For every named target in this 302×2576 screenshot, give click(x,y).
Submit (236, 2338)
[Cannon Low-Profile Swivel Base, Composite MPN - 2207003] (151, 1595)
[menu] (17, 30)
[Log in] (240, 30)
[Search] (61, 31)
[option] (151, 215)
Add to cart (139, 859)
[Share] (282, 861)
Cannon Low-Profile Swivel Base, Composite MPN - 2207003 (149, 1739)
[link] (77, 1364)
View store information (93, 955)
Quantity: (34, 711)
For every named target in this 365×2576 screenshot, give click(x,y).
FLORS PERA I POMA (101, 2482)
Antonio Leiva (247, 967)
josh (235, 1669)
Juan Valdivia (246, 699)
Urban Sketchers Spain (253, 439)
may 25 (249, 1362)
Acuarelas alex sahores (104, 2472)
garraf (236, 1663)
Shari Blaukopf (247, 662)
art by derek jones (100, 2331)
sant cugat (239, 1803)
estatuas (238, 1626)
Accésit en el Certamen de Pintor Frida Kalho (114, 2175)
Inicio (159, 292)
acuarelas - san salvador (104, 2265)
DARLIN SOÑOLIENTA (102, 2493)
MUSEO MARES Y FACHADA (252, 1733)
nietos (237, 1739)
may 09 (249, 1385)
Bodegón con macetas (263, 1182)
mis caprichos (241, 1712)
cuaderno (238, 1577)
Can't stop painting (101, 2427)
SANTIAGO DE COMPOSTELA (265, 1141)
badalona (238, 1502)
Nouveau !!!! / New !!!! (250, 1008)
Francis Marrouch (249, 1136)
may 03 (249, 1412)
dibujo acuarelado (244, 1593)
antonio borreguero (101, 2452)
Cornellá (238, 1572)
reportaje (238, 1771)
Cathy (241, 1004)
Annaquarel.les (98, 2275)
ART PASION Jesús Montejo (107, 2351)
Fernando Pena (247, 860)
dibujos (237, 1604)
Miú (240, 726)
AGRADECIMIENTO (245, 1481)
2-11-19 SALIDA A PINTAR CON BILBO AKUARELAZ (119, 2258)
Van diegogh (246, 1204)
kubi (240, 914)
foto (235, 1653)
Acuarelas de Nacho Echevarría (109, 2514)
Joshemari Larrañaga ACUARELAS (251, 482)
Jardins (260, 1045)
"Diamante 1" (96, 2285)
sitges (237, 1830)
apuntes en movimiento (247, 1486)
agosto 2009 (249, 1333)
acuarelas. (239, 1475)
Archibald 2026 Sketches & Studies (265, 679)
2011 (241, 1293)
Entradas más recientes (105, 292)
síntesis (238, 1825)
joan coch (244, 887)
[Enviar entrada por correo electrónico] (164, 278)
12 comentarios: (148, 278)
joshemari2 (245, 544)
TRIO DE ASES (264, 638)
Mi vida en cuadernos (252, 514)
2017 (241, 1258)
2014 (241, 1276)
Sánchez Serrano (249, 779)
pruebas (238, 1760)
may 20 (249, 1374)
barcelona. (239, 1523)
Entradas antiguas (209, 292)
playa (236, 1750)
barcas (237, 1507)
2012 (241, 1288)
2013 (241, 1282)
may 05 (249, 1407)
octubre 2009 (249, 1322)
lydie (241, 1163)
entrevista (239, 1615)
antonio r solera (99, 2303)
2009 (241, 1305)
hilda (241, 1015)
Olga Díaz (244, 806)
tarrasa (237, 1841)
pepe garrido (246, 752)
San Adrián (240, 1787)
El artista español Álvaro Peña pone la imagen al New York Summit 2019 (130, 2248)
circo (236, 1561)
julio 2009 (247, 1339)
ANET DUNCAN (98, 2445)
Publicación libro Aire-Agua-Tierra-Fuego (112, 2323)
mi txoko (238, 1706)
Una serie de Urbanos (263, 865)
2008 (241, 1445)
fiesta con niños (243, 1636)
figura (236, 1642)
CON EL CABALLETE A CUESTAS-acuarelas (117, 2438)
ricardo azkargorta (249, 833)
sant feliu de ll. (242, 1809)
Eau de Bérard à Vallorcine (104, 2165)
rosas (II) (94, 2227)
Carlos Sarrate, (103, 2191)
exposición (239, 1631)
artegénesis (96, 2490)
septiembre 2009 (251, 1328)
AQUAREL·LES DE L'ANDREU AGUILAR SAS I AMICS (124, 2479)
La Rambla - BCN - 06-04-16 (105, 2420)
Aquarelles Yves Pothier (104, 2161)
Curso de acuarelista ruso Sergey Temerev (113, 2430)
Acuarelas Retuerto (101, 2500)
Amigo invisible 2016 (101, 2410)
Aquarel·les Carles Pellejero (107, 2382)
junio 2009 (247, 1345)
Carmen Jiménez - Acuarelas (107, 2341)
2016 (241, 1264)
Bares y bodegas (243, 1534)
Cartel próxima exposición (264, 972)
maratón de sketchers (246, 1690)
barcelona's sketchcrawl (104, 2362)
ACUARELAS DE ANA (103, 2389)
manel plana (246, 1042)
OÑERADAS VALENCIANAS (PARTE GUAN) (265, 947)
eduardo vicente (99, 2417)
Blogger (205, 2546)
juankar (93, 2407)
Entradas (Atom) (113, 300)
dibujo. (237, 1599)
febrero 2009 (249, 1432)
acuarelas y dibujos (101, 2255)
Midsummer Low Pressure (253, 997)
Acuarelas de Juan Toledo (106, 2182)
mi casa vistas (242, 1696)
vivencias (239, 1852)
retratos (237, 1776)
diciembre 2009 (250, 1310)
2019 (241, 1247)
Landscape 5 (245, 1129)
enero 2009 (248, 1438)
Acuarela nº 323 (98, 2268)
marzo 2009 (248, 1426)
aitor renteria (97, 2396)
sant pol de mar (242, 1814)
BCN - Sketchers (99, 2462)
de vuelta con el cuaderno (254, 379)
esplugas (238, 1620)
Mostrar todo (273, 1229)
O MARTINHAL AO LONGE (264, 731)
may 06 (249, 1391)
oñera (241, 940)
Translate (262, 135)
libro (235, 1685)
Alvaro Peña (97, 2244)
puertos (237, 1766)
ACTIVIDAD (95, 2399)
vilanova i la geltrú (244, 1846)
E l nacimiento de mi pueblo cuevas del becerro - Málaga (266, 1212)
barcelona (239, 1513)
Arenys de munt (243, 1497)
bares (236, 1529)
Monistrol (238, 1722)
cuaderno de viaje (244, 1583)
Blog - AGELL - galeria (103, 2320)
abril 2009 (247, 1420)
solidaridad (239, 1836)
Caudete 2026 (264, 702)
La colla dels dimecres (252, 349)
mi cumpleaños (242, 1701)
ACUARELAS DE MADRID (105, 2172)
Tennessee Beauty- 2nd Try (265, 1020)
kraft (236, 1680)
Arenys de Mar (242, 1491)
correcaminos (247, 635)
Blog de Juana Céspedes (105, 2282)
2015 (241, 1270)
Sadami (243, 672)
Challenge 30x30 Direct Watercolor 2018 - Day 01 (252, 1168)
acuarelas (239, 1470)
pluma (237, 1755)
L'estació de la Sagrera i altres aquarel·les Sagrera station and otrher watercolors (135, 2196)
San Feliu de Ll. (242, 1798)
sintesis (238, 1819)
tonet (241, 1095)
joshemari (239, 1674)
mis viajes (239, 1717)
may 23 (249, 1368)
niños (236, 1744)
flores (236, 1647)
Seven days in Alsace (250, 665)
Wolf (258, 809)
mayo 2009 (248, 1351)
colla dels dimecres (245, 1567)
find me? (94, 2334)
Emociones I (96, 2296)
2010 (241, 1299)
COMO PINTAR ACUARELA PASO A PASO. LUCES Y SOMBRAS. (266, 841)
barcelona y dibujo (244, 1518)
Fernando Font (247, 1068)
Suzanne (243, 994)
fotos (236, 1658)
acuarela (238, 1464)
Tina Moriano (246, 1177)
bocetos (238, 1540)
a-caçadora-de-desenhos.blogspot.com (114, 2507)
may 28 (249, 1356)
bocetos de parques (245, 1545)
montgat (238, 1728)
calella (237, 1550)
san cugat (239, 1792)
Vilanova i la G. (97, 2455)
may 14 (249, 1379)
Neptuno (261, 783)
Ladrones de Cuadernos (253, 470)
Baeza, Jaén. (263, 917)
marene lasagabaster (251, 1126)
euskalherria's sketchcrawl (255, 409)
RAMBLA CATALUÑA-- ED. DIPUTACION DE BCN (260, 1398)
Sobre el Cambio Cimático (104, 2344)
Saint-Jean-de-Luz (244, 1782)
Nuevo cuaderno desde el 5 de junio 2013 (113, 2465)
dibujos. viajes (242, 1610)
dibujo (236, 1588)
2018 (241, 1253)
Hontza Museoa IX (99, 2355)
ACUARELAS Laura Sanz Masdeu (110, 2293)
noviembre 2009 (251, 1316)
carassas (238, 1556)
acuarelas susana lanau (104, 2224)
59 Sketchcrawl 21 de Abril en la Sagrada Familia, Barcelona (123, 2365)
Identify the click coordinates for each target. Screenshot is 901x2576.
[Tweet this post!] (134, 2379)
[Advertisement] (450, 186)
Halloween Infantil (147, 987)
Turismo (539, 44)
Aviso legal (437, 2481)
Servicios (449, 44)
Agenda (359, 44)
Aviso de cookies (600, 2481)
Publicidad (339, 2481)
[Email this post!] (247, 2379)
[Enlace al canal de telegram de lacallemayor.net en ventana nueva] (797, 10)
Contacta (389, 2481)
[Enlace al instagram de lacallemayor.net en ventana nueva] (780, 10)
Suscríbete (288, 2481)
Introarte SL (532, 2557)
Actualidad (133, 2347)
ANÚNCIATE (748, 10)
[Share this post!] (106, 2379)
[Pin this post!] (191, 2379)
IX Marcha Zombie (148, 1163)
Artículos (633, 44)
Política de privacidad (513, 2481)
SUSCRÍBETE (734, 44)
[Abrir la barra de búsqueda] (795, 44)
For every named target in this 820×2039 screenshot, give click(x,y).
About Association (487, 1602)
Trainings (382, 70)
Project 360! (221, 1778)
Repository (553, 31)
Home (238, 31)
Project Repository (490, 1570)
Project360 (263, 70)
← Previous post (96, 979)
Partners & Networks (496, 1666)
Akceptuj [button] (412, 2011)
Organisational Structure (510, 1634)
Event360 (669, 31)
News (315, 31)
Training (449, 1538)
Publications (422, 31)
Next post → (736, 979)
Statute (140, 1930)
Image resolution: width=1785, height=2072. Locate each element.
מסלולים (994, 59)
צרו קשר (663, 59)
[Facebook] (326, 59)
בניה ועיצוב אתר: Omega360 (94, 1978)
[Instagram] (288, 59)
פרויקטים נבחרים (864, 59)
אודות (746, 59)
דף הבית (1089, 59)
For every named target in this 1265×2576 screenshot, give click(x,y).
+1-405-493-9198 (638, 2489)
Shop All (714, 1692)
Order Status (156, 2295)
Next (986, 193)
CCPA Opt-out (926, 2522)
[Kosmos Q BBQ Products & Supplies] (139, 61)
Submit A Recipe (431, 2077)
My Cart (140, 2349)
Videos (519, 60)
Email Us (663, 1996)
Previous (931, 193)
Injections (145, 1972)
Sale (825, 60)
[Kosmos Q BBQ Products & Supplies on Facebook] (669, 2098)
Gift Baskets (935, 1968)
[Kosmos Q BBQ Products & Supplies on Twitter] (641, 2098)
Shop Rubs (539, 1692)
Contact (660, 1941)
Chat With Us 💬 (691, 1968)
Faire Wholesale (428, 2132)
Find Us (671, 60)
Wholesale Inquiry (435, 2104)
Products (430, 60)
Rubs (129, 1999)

## Work order:
The expected output is the run of lines from the one that includes "Order Status (156, 2295)" through the end of the listing above, exactly as they stand.

## The answer:
Order Status (156, 2295)
Next (986, 193)
CCPA Opt-out (926, 2522)
[Kosmos Q BBQ Products & Supplies] (139, 61)
Submit A Recipe (431, 2077)
My Cart (140, 2349)
Videos (519, 60)
Email Us (663, 1996)
Previous (931, 193)
Injections (145, 1972)
Sale (825, 60)
[Kosmos Q BBQ Products & Supplies on Facebook] (669, 2098)
Gift Baskets (935, 1968)
[Kosmos Q BBQ Products & Supplies on Twitter] (641, 2098)
Shop Rubs (539, 1692)
Contact (660, 1941)
Chat With Us 💬 (691, 1968)
Faire Wholesale (428, 2132)
Find Us (671, 60)
Wholesale Inquiry (435, 2104)
Products (430, 60)
Rubs (129, 1999)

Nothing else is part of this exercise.